**EXERCISE GOAL**
Output each of the following items verbatim, line for line, with no changes.

● ● ● ●

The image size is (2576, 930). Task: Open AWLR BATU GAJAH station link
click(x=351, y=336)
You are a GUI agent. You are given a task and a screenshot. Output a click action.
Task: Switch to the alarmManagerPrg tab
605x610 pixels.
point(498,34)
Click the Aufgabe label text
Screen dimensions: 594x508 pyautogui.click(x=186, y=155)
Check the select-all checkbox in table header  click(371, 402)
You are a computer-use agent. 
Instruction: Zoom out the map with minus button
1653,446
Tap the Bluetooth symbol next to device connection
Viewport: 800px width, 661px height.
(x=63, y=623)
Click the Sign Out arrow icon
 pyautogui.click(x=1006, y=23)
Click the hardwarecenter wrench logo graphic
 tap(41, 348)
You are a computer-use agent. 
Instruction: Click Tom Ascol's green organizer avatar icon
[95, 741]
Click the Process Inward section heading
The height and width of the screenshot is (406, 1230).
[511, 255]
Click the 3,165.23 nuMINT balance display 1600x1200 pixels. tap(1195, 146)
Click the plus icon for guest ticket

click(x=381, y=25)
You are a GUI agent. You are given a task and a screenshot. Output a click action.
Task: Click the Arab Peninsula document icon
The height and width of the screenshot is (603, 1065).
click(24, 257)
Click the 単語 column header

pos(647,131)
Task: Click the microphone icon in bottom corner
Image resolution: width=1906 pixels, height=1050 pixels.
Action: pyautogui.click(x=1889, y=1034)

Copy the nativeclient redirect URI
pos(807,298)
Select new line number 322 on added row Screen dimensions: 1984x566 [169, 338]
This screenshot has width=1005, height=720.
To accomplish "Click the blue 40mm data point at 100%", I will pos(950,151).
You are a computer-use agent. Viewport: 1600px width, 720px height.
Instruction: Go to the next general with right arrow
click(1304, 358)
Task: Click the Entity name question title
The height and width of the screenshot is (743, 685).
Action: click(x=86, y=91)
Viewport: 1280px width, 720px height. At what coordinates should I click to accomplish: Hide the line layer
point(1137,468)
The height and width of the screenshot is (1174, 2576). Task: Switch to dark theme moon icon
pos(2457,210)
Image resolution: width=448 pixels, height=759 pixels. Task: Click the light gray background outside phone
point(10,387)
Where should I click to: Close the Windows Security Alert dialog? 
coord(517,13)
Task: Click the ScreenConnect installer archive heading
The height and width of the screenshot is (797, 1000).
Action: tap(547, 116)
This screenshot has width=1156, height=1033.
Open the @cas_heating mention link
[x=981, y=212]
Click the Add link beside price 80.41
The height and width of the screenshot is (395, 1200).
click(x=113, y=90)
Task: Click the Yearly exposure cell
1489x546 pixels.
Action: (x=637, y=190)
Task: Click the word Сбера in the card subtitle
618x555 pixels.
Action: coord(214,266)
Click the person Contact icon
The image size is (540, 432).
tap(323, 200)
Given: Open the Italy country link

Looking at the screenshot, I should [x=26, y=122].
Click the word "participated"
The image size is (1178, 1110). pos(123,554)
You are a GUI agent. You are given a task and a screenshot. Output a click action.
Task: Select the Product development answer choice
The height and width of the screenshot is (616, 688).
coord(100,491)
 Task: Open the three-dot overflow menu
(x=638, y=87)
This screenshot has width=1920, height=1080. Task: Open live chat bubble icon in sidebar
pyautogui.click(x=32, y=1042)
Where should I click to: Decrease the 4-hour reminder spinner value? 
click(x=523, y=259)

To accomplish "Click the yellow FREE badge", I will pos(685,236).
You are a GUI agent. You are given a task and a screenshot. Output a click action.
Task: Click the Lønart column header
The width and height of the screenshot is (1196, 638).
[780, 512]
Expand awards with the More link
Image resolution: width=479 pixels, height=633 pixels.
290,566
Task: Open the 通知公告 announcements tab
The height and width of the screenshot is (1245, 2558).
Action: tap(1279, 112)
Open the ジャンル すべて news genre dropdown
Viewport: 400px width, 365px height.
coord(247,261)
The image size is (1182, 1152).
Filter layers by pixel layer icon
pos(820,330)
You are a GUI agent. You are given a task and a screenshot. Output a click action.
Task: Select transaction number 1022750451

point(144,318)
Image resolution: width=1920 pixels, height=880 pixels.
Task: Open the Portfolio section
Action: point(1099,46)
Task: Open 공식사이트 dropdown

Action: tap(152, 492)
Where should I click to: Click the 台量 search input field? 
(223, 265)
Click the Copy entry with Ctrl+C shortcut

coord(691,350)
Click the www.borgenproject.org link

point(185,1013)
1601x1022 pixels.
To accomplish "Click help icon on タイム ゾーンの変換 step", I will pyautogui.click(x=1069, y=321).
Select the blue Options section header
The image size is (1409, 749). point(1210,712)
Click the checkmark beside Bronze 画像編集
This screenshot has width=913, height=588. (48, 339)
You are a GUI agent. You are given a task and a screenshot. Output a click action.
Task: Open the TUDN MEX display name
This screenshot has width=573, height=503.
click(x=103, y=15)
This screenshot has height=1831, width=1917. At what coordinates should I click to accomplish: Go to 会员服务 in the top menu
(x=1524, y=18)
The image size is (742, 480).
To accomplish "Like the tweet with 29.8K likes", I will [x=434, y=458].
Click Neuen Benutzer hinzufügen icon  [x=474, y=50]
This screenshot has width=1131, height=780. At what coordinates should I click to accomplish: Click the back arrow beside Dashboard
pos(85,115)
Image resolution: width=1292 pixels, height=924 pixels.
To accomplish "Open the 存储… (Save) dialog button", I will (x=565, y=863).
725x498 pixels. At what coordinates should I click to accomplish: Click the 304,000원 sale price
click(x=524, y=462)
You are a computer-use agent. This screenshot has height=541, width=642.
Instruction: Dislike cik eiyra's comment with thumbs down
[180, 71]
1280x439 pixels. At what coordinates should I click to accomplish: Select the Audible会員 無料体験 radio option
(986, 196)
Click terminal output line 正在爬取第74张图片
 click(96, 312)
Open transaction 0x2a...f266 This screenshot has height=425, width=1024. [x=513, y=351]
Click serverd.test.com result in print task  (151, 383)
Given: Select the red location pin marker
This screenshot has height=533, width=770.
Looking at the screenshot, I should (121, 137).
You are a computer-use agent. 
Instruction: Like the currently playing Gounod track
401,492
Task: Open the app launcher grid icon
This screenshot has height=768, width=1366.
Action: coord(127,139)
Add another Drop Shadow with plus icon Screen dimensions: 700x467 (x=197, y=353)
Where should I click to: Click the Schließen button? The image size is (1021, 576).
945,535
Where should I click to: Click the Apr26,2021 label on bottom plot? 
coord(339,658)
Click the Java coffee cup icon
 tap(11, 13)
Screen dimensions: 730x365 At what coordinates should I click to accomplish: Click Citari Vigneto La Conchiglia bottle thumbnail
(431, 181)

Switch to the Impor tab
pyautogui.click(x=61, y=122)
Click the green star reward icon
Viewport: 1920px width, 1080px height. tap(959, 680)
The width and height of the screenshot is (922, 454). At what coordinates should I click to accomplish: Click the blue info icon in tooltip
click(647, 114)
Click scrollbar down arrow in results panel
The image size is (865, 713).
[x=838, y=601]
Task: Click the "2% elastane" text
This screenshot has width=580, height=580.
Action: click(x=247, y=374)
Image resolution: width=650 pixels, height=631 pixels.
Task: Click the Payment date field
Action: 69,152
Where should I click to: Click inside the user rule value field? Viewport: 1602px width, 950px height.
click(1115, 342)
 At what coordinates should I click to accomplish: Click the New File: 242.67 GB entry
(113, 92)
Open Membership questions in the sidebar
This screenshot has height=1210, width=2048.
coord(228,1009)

● ● ● ●

**TASK RESPONSE**
The image size is (2576, 930). Task: Open AWLR BATU GAJAH station link
click(x=351, y=336)
You are a GUI agent. You are given a task and a screenshot. Output a click action.
Task: Switch to the alarmManagerPrg tab
605x610 pixels.
point(498,34)
Click the Aufgabe label text
Screen dimensions: 594x508 pyautogui.click(x=186, y=155)
Check the select-all checkbox in table header  click(371, 402)
You are a computer-use agent. 
Instruction: Zoom out the map with minus button
1653,446
Tap the Bluetooth symbol next to device connection
Viewport: 800px width, 661px height.
(x=63, y=623)
Click the Sign Out arrow icon
 pyautogui.click(x=1006, y=23)
Click the hardwarecenter wrench logo graphic
 tap(41, 348)
You are a computer-use agent. 
Instruction: Click Tom Ascol's green organizer avatar icon
[95, 741]
Click the Process Inward section heading
The height and width of the screenshot is (406, 1230).
[511, 255]
Click the 3,165.23 nuMINT balance display 1600x1200 pixels. tap(1195, 146)
Click the plus icon for guest ticket

click(x=381, y=25)
You are a GUI agent. You are given a task and a screenshot. Output a click action.
Task: Click the Arab Peninsula document icon
The height and width of the screenshot is (603, 1065).
click(24, 257)
Click the 単語 column header

pos(647,131)
Task: Click the microphone icon in bottom corner
Image resolution: width=1906 pixels, height=1050 pixels.
Action: pyautogui.click(x=1889, y=1034)

Copy the nativeclient redirect URI
pos(807,298)
Select new line number 322 on added row Screen dimensions: 1984x566 [169, 338]
This screenshot has width=1005, height=720.
To accomplish "Click the blue 40mm data point at 100%", I will pos(950,151).
You are a computer-use agent. Viewport: 1600px width, 720px height.
Instruction: Go to the next general with right arrow
click(1304, 358)
Task: Click the Entity name question title
The height and width of the screenshot is (743, 685).
Action: click(x=86, y=91)
Viewport: 1280px width, 720px height. At what coordinates should I click to accomplish: Hide the line layer
point(1137,468)
The height and width of the screenshot is (1174, 2576). Task: Switch to dark theme moon icon
pos(2457,210)
Image resolution: width=448 pixels, height=759 pixels. Task: Click the light gray background outside phone
point(10,387)
Where should I click to: Close the Windows Security Alert dialog? 
coord(517,13)
Task: Click the ScreenConnect installer archive heading
The height and width of the screenshot is (797, 1000).
Action: tap(547, 116)
This screenshot has width=1156, height=1033.
Open the @cas_heating mention link
[x=981, y=212]
Click the Add link beside price 80.41
The height and width of the screenshot is (395, 1200).
click(x=113, y=90)
Task: Click the Yearly exposure cell
1489x546 pixels.
Action: (x=637, y=190)
Task: Click the word Сбера in the card subtitle
618x555 pixels.
Action: coord(214,266)
Click the person Contact icon
The image size is (540, 432).
tap(323, 200)
Given: Open the Italy country link

Looking at the screenshot, I should [x=26, y=122].
Click the word "participated"
The image size is (1178, 1110). pos(123,554)
You are a GUI agent. You are given a task and a screenshot. Output a click action.
Task: Select the Product development answer choice
The height and width of the screenshot is (616, 688).
coord(100,491)
 Task: Open the three-dot overflow menu
(x=638, y=87)
This screenshot has width=1920, height=1080. Task: Open live chat bubble icon in sidebar
pyautogui.click(x=32, y=1042)
Where should I click to: Decrease the 4-hour reminder spinner value? 
click(x=523, y=259)

To accomplish "Click the yellow FREE badge", I will pos(685,236).
You are a GUI agent. You are given a task and a screenshot. Output a click action.
Task: Click the Lønart column header
The width and height of the screenshot is (1196, 638).
[780, 512]
Expand awards with the More link
Image resolution: width=479 pixels, height=633 pixels.
290,566
Task: Open the 通知公告 announcements tab
The height and width of the screenshot is (1245, 2558).
Action: tap(1279, 112)
Open the ジャンル すべて news genre dropdown
Viewport: 400px width, 365px height.
coord(247,261)
The image size is (1182, 1152).
Filter layers by pixel layer icon
pos(820,330)
You are a GUI agent. You are given a task and a screenshot. Output a click action.
Task: Select transaction number 1022750451

point(144,318)
Image resolution: width=1920 pixels, height=880 pixels.
Task: Open the Portfolio section
Action: point(1099,46)
Task: Open 공식사이트 dropdown

Action: tap(152, 492)
Where should I click to: Click the 台量 search input field? 
(223, 265)
Click the Copy entry with Ctrl+C shortcut

coord(691,350)
Click the www.borgenproject.org link

point(185,1013)
1601x1022 pixels.
To accomplish "Click help icon on タイム ゾーンの変換 step", I will pyautogui.click(x=1069, y=321).
Select the blue Options section header
The image size is (1409, 749). point(1210,712)
Click the checkmark beside Bronze 画像編集
This screenshot has width=913, height=588. (48, 339)
You are a GUI agent. You are given a task and a screenshot. Output a click action.
Task: Open the TUDN MEX display name
This screenshot has width=573, height=503.
click(x=103, y=15)
This screenshot has height=1831, width=1917. At what coordinates should I click to accomplish: Go to 会员服务 in the top menu
(x=1524, y=18)
The image size is (742, 480).
To accomplish "Like the tweet with 29.8K likes", I will [x=434, y=458].
Click Neuen Benutzer hinzufügen icon  [x=474, y=50]
This screenshot has width=1131, height=780. At what coordinates should I click to accomplish: Click the back arrow beside Dashboard
pos(85,115)
Image resolution: width=1292 pixels, height=924 pixels.
To accomplish "Open the 存储… (Save) dialog button", I will (x=565, y=863).
725x498 pixels. At what coordinates should I click to accomplish: Click the 304,000원 sale price
click(x=524, y=462)
You are a computer-use agent. This screenshot has height=541, width=642.
Instruction: Dislike cik eiyra's comment with thumbs down
[180, 71]
1280x439 pixels. At what coordinates should I click to accomplish: Select the Audible会員 無料体験 radio option
(986, 196)
Click terminal output line 正在爬取第74张图片
 click(96, 312)
Open transaction 0x2a...f266 This screenshot has height=425, width=1024. [x=513, y=351]
Click serverd.test.com result in print task  (151, 383)
Given: Select the red location pin marker
This screenshot has height=533, width=770.
Looking at the screenshot, I should (121, 137).
You are a computer-use agent. 
Instruction: Like the currently playing Gounod track
401,492
Task: Open the app launcher grid icon
This screenshot has height=768, width=1366.
Action: coord(127,139)
Add another Drop Shadow with plus icon Screen dimensions: 700x467 (x=197, y=353)
Where should I click to: Click the Schließen button? The image size is (1021, 576).
945,535
Where should I click to: Click the Apr26,2021 label on bottom plot? 
coord(339,658)
Click the Java coffee cup icon
 tap(11, 13)
Screen dimensions: 730x365 At what coordinates should I click to accomplish: Click Citari Vigneto La Conchiglia bottle thumbnail
(431, 181)

Switch to the Impor tab
pyautogui.click(x=61, y=122)
Click the green star reward icon
Viewport: 1920px width, 1080px height. tap(959, 680)
The width and height of the screenshot is (922, 454). At what coordinates should I click to accomplish: Click the blue info icon in tooltip
click(647, 114)
Click scrollbar down arrow in results panel
The image size is (865, 713).
[x=838, y=601]
Task: Click the "2% elastane" text
This screenshot has width=580, height=580.
Action: click(x=247, y=374)
Image resolution: width=650 pixels, height=631 pixels.
Task: Click the Payment date field
Action: 69,152
Where should I click to: Click inside the user rule value field? Viewport: 1602px width, 950px height.
click(1115, 342)
 At what coordinates should I click to accomplish: Click the New File: 242.67 GB entry
(113, 92)
Open Membership questions in the sidebar
This screenshot has height=1210, width=2048.
coord(228,1009)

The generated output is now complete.